Organism Recommended therapy Alternative therapy
S. pneumoniae    
Penicillin-sensitive Penicillin G Ampicillin or cefotaxime or ceftriaxone or chloramphenicol
Penicillin-resistant Cefotaxime or ceftriaxone Vancomycin or chloramphenicol
N. meningitidis    
Penicillin-sensitive Penicillin G Ampicillin or cefotaxime or ceftriaxone
Penicillin-resistant Cefotaxime or ceftriaxone Chloramphenicol
H. influenzae type b Cefotaxime or ceftriaxone Ampicillin or chloramphenicol
Group B streptococcus Cefotaxime or ceftriaxone Penicillin G or ampicillin plus aminoglycoside
L. monocytogenes Ampicillin Cotrimoxazole
E. coli, Klebsiella sp., Enterobacter sp. Cefotaxime or ceftriaxone with or without aminoglycoside Ampicillin or  broad-spectrum carbapenem (i.e., meropenem)
Salmonella sp.
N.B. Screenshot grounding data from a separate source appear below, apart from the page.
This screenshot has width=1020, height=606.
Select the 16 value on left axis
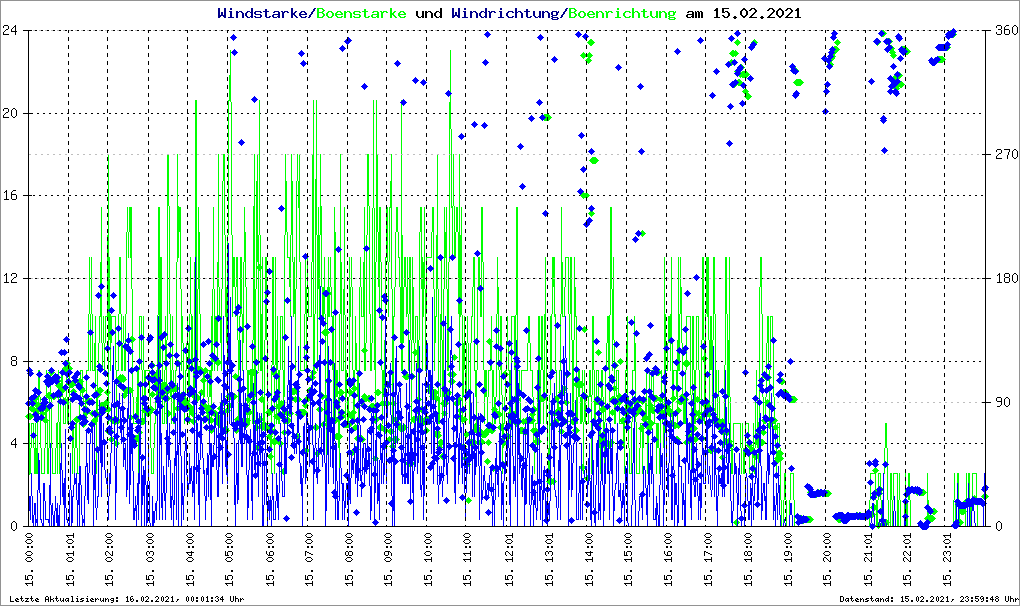click(x=14, y=196)
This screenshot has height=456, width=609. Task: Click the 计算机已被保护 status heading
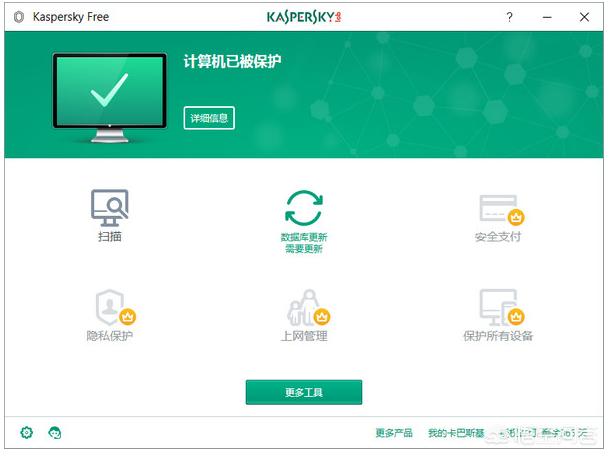click(x=232, y=62)
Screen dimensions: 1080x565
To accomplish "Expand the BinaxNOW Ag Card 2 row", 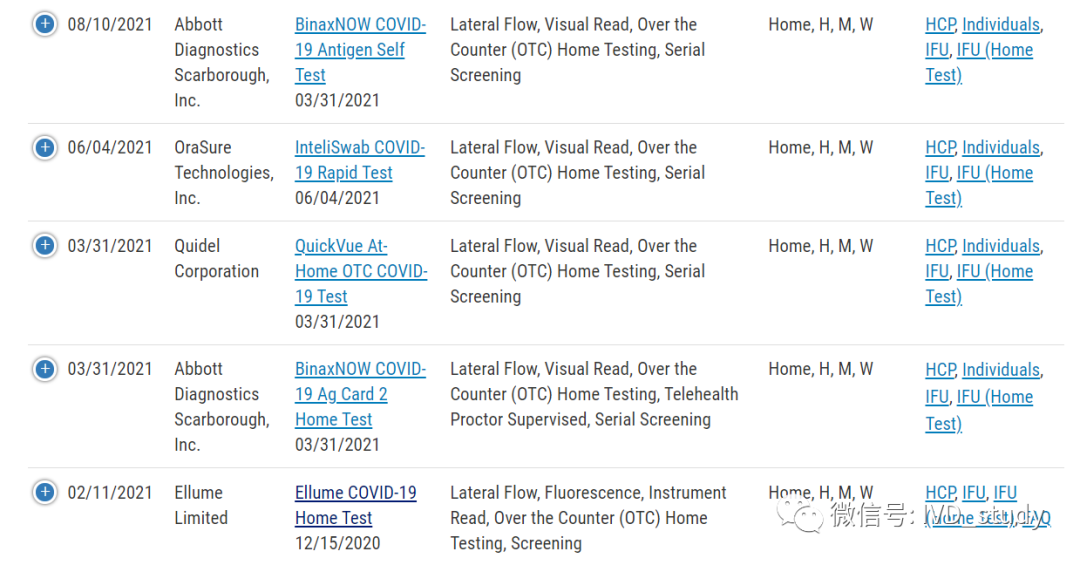I will 44,370.
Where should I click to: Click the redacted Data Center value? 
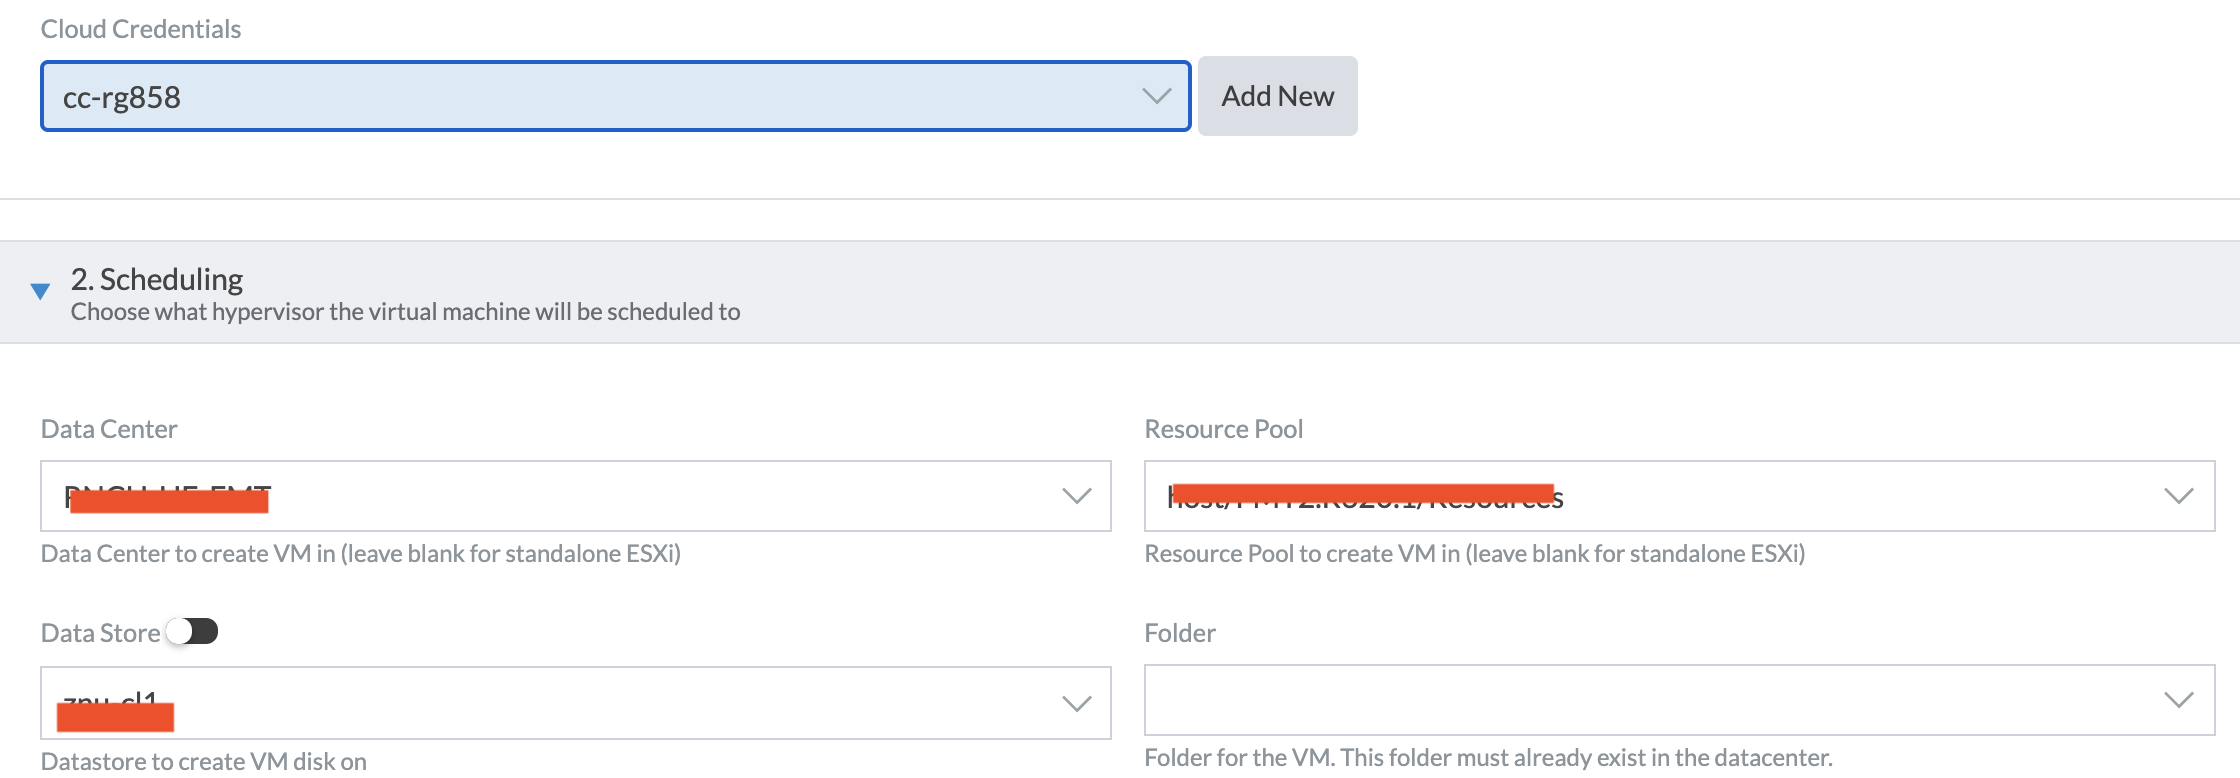168,497
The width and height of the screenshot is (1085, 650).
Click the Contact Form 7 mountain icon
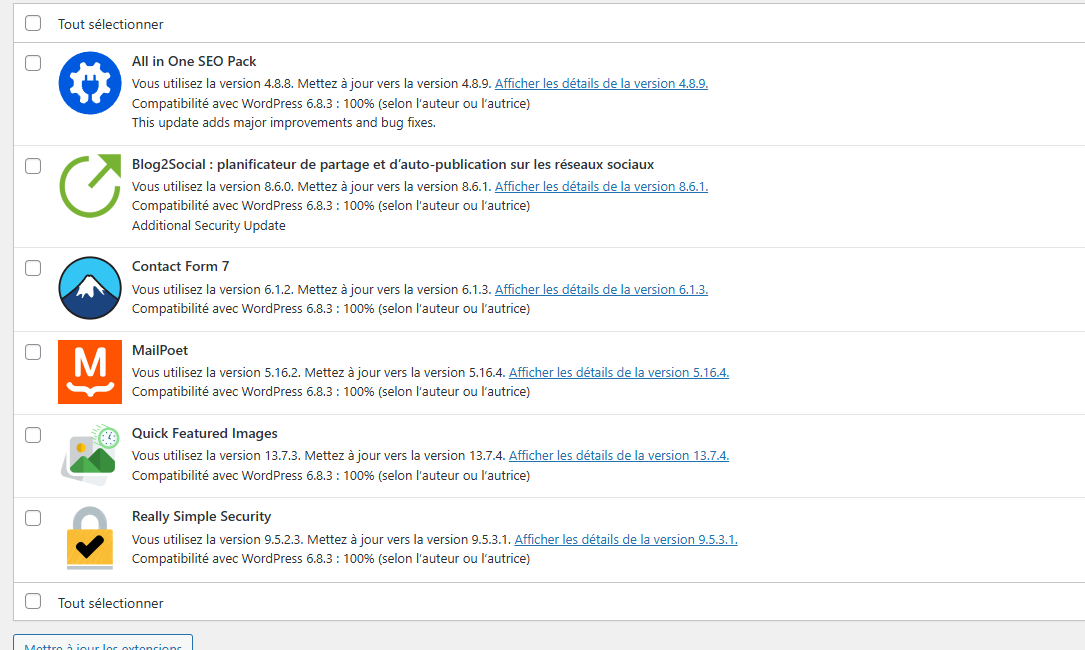pos(90,288)
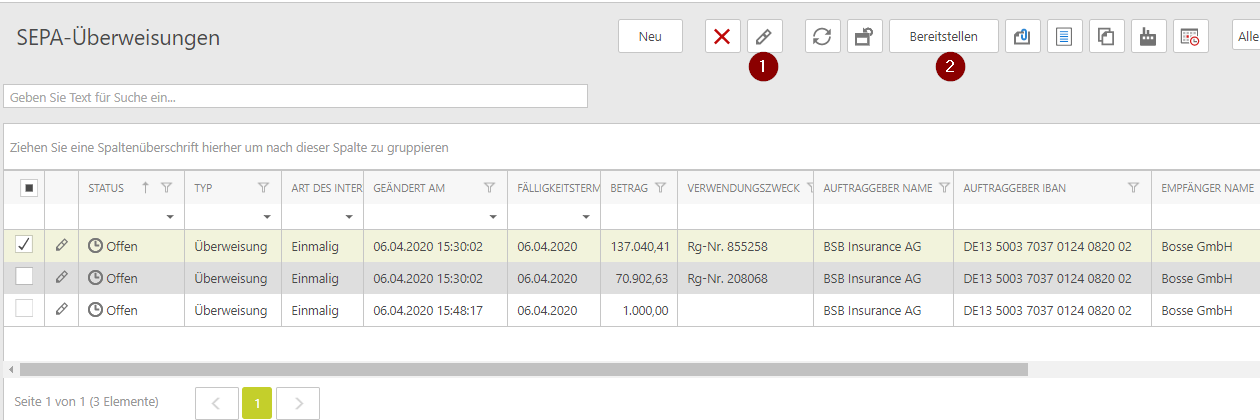This screenshot has height=420, width=1260.
Task: Click the calendar with clock icon
Action: (1190, 37)
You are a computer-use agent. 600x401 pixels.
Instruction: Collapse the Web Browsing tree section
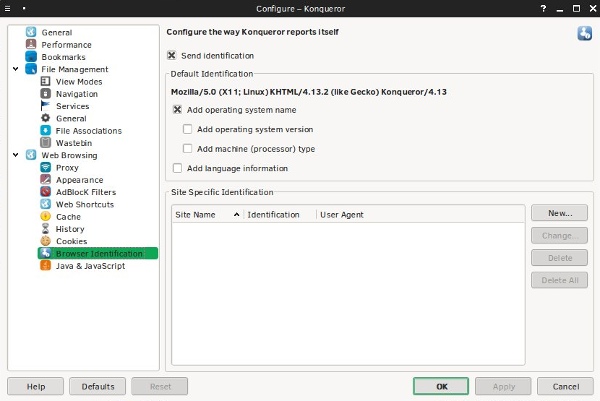pos(16,155)
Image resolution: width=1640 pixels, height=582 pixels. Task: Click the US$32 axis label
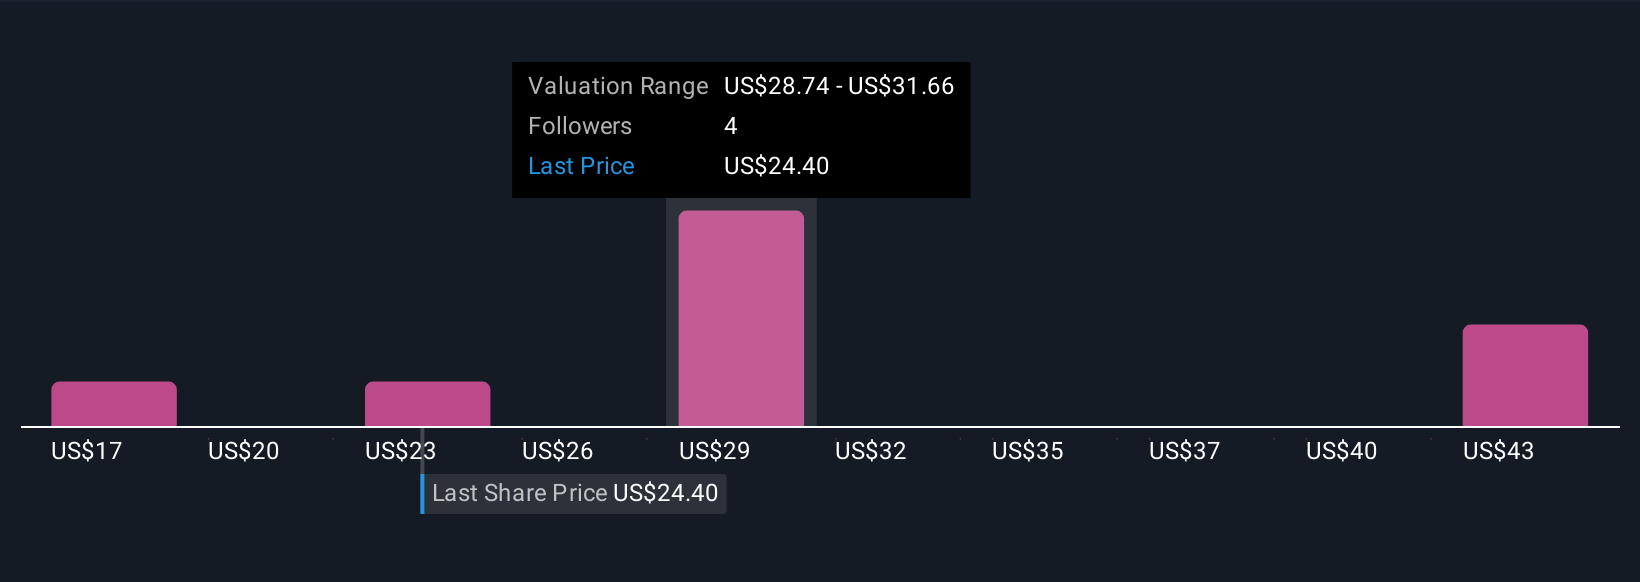[x=871, y=451]

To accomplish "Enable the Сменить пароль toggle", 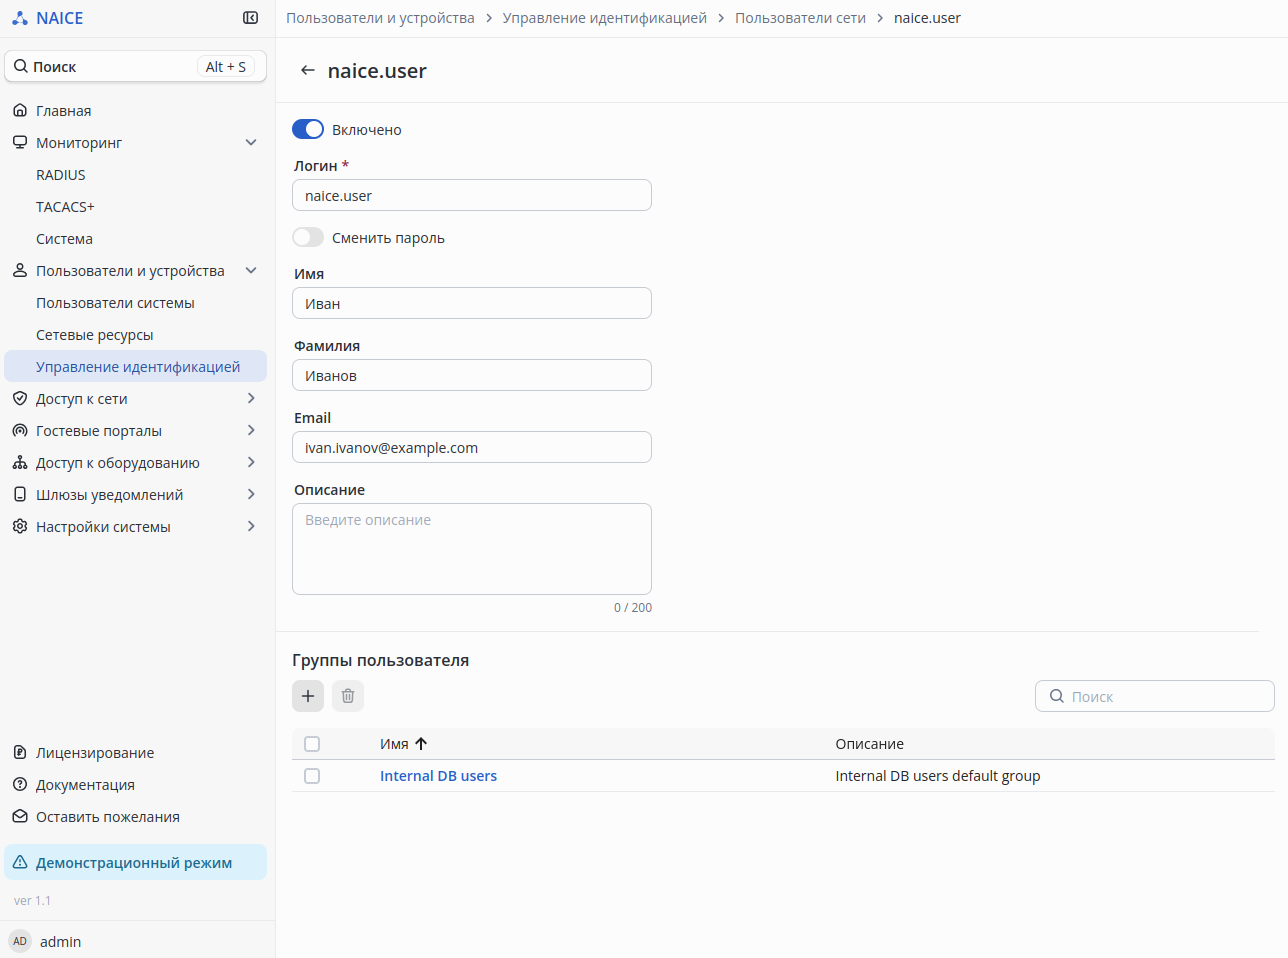I will (308, 238).
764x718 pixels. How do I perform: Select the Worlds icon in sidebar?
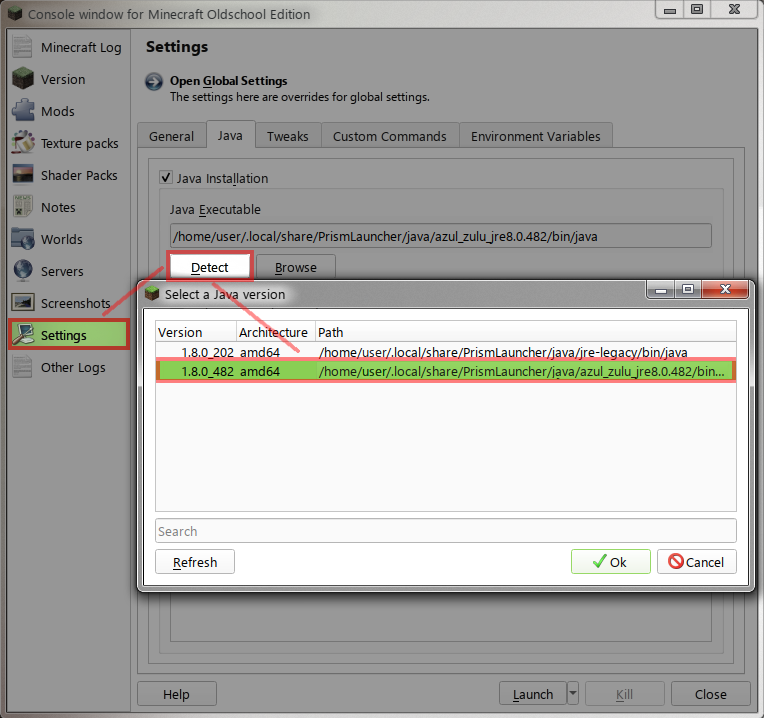pyautogui.click(x=23, y=240)
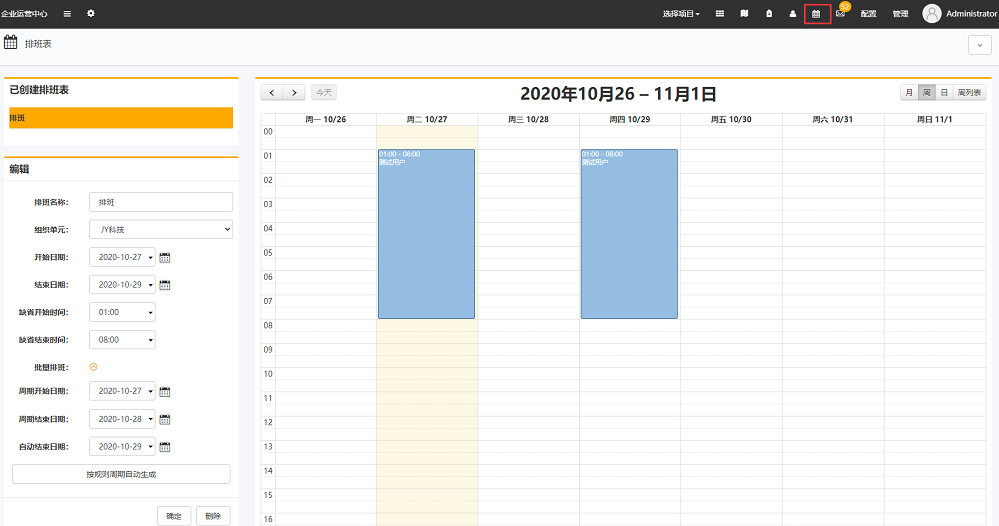This screenshot has width=999, height=526.
Task: Open the user profile icon in top bar
Action: click(793, 14)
Cefotaxime or ceftriaxone Ampicillin or cotrimoxazole or chloramphenicol
S. aureus, coagulase-negative Staphyloccus sp.    
Methicillin-sensitive Nafcillin or oxacillin or methacillin Vancomycin in patients with penicillin allergy
Methicillin-resistant Vancomycin Vancomycin plus rifampin

 

Recommended dosages of antibiotics for treatment of bacterial meningitis in neonates and children with normal renal function*

Antibiotic Dose in neonates Dose in older infants and children Maximum daily dose
Amikacin 15-22.5 mg/kg/day IV divided every 8-12 hours 15-22.5 mg/kg/day IV divided every 8-12 hours 750-1500 mg
Ampicillin 150-200 mg/kg/day IV divided every 6-12 hours 200-400 mg/kg/day IV divided every 6 hours 12 g
Cefotaxime 100-200 mg/kg/day IV or IM divided every 8-12 hours 200 mg/kg/day IV or IM divided every 6 hours 12 g
Ceftriaxone 80-100 mg/kg/day IV or IM every 24 hours 100 mg/kg/day IV divided every 12 hours, or 80 mg/kg/d IV every 24 hours 4 g
Chloramphenicol   75-100 mg/kg/day IV divided every 6 hours, or 75 mg/kg/day orally divided every 6 hours 2-4 g
Cotrimoxazole 10 mg/kg/day (as trimethoprim) IV divided every 8-12 hours 15 mg/kg/day (as trimethoprim) IV divided every 8 hours 1.2 g (as trimethoprim)
Gentamicin 5-7.5 mg/kg/day IV divided every 8-12 hours 7.5 mg/kg/day IV divided every 8 hours 240 mg
Nafcillin   150-200 mg/kg/day IV divided every 4-6 hours 9 g
Penicillin G 150,000 -300,000 units/kg/day  IV divided every 6-8 hours 300,000-400,000 units/kg/day IV divided every 4 hours 20-24 million units
Vancomycin 30-45 mg/kg/day IV divided every 8-12 hours 45-60 mg/kg/day IV divided every 6 hours 2 g

 

*Adjust dosages according to serum levels and clinical response as appropriate.

Drug Penetration

In addition to susceptibility of the organism to a given drug, penetration into the CSF to achieve sufficiently high bactericidal concentrations is critical to successful treatment.

Influencing factors

  • Inflammatory response: The inflammatory response caused by the bacterial infection increases passive diffusion of antibiotics through the blood-brain barrier. As meningeal inflammation decreases during recovery or after steroid administration, drug penetration may decline as well. One advantage of third-generation cephalosporins such as cefotaxime and ceftriaxone is their ability to achieve very high bactericidal levels in the CSF, so that the minor reduction in penetration with reduction in inflammation is insignificant. For drugs such as vancomycin, which rely more on opening of the blood-brain barrier with inflammation, this reduction may be significant.
  • Drug lipid solubility: Lipophilic drugs including chloramphenicol, isoniazid, and rifampin enter the CSF more readily through the blood-brain barrier than the cephalosporins and aminoglycosides, which are less lipid soluble.
  • Active transport of drug out of CSF: Active transport of antibiotics out of the CSF reduces the levels of drug in the CSF and makes maintenance of high CSF drug levels more difficult.